(Stored items)
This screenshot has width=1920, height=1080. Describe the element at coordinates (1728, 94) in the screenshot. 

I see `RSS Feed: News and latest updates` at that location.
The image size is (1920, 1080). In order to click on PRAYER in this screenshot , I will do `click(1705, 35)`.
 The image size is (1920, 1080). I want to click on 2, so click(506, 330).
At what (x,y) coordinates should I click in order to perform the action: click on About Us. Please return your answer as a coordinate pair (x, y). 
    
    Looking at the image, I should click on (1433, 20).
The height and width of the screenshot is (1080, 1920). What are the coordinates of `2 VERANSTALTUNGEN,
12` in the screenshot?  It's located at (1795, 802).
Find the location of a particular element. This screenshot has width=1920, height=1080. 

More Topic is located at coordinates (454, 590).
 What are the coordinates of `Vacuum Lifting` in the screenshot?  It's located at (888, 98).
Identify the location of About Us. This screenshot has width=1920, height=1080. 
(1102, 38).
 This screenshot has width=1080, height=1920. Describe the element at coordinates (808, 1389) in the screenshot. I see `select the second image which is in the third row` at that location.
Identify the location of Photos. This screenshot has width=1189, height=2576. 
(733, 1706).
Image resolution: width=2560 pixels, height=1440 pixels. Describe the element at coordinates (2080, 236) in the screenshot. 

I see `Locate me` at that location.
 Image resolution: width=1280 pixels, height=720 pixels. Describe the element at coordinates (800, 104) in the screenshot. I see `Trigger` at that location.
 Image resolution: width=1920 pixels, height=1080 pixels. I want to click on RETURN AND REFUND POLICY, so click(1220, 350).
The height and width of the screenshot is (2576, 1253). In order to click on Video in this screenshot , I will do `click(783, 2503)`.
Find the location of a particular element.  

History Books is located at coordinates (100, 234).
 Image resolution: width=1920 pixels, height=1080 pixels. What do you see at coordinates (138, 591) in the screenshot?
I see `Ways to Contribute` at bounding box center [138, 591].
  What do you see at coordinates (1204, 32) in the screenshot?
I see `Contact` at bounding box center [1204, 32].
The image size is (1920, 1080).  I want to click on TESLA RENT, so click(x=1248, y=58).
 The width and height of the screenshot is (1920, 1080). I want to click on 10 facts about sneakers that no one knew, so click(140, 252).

§ **The task**: Update the data from its first line through the line containing "at (888, 98).", changing "Vacuum Lifting" to "Vacuum Handling" and keeping everything else identical.

§ **Task output**:
This screenshot has width=1920, height=1080. Describe the element at coordinates (1728, 94) in the screenshot. 

I see `RSS Feed: News and latest updates` at that location.
The image size is (1920, 1080). In order to click on PRAYER in this screenshot , I will do `click(1705, 35)`.
 The image size is (1920, 1080). I want to click on 2, so click(506, 330).
At what (x,y) coordinates should I click in order to perform the action: click on About Us. Please return your answer as a coordinate pair (x, y). 
    
    Looking at the image, I should click on (1433, 20).
The height and width of the screenshot is (1080, 1920). What are the coordinates of `2 VERANSTALTUNGEN,
12` in the screenshot?  It's located at (1795, 802).
Find the location of a particular element. This screenshot has width=1920, height=1080. 

More Topic is located at coordinates (454, 590).
 What are the coordinates of `Vacuum Handling` in the screenshot?  It's located at (888, 98).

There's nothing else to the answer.